The team and individual endurance championship competitions at the 2018 Fédération Equestre Internationale (FEI) World Equestrian Games, currently taking place at the Tryon International Equestrian Center, in Mill Spring, North Carolina, have been called off.
The organizing committee issued a statement around 6 p.m., local time, citing a “potentially dangerously high combination of heat and humidity,” along with trail conditions following heavy rains earlier in the afternoon.
“The decision to cancel, which is in accordance with FEI General Regulations, Article 109.12 was unanimous between the president of the ground jury, technical delegate, and president of the veterinary commission, and the organizing committee,” the statement said. “The decision is also in line with the FEI Code of Conduct for the Welfare of the Horse, which states: c) Extreme weather: Competitions must not take place in extreme weather conditions that may compromise welfare or safety of the horse.”
Thomas Timmons, DVM, president of the veterinary commission said, “This was a difficult decision to make, but it was done with horse and athlete welfare in mind as the conditions this afternoon after the rain resulted in extremely high levels of humidity and, combined with rising heat, it was deemed unsafe to continue the ride.”
The statement said David Marlin, PhD, who has been studying heat and humidity studies for the FEI since the 1996 Atlanta Olympic Games, provided the ground jury with data from the wet bulb globe temperature (WBGT) index, which showed a reading of 31. Anything over 25 on the WBGT index is monitored very closely, and the officials agreed unanimously that 31 presented an unacceptable risk to horse welfare.
Published reports indicate that riders were on the third of four loops when the ride was cancelled.

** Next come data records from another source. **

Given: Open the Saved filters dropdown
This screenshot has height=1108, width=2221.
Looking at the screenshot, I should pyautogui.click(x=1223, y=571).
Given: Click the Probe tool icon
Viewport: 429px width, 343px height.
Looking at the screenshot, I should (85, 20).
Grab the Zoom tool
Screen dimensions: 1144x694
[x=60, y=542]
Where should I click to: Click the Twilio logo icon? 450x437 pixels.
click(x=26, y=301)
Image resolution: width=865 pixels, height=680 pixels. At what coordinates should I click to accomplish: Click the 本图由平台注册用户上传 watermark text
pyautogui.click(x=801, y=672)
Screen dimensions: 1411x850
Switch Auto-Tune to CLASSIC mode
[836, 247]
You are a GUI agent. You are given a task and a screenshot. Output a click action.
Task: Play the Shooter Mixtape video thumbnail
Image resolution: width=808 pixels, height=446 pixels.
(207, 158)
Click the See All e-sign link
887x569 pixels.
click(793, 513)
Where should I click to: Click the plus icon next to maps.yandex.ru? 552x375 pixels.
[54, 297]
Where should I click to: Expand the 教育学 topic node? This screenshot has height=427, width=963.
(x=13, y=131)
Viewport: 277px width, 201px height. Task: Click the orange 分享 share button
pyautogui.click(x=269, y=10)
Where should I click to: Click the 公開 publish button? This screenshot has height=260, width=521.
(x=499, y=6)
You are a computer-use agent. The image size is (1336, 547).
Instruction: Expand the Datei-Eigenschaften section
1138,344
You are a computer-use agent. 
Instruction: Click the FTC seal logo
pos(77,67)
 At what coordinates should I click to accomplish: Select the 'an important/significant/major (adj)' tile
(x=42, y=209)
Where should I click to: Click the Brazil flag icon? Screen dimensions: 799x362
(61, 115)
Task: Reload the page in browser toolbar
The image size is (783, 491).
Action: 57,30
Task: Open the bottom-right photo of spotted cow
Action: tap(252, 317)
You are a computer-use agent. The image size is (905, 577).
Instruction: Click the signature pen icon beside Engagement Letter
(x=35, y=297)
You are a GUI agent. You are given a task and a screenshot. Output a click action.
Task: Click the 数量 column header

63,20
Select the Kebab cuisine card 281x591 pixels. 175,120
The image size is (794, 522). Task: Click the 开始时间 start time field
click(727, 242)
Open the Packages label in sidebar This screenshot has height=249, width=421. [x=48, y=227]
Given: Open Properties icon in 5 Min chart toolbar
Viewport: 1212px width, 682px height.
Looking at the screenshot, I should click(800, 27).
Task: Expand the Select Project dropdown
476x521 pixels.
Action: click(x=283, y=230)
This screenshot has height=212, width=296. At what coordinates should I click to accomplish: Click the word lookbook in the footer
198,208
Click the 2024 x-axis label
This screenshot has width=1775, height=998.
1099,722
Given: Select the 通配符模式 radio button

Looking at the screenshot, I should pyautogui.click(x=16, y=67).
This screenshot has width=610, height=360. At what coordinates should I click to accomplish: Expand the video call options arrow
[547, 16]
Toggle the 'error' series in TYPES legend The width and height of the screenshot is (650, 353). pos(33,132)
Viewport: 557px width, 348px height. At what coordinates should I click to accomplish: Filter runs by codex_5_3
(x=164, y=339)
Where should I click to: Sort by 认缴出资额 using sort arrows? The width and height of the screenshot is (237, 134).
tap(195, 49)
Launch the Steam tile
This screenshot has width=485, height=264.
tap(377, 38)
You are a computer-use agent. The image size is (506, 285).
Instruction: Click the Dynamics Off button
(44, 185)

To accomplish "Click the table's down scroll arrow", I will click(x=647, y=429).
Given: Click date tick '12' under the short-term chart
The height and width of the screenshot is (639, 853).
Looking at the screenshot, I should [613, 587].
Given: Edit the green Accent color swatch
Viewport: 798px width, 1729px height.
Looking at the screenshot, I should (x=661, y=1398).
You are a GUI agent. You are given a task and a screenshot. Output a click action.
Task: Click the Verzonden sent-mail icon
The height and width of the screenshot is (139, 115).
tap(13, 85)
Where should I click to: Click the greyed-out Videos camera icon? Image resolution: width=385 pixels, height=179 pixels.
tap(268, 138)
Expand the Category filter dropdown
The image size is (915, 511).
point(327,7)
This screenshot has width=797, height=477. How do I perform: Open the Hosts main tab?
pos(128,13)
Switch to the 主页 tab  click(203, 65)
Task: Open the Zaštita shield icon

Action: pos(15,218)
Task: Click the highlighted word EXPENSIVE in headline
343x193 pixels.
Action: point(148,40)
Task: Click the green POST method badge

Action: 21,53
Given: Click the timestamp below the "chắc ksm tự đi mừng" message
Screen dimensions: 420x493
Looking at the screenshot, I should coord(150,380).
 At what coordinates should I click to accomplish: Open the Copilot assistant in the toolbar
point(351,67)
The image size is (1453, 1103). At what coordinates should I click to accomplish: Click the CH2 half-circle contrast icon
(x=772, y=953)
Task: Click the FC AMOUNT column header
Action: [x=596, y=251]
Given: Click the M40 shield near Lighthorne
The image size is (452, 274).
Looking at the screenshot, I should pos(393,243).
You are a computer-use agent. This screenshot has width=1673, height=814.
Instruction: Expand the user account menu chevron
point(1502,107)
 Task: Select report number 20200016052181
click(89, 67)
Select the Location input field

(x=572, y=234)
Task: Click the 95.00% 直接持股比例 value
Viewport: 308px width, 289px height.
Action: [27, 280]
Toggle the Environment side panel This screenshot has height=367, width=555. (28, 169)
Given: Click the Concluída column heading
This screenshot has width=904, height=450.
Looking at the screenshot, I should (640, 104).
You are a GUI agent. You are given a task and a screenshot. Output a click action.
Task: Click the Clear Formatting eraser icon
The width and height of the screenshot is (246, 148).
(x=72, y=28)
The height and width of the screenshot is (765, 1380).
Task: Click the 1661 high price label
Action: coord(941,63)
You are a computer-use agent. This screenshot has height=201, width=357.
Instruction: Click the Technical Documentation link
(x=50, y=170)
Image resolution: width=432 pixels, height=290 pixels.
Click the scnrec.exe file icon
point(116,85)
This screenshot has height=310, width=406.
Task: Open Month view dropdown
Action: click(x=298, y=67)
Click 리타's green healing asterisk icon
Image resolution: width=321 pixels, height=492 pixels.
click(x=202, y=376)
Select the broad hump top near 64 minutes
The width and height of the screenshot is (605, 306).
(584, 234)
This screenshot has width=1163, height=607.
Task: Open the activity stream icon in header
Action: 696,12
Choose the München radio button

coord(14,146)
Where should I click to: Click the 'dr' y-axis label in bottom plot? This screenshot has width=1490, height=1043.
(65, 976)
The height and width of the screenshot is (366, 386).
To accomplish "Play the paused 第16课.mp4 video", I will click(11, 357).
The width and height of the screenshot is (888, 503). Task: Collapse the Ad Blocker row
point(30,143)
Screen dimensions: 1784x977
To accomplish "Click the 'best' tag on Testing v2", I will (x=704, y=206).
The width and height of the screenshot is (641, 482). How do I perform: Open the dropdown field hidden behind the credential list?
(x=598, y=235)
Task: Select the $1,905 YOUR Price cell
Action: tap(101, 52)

The competition’s cancellation follows an eventful start to the morning. The 160-kilometer ride was stopped after riders completed the first loop because some teams were “misdirected” to the appropriate trail. Officials subsequently shortened the ride to a 120-kilometer competition.
All horses were reinspected prior to the competition resuming around 11:15 this morning.
“Following this morning’s false start, the FEI has tasked the independent Equestrian Community Integrity Unit, which is onsite here at Tryon, to do a full investigation into the circumstances that resulted in some horse/athlete combinations being misdirected,” the FEI said in its statement. “The investigation will include interviews with the officials, volunteers, organizing committee and all other relevant personnel to provide a full picture of what happened. The findings will be presented to the FEI Bureau and the conclusions will then be made public.”
TheHorse.com will update this article when additional information becomes available.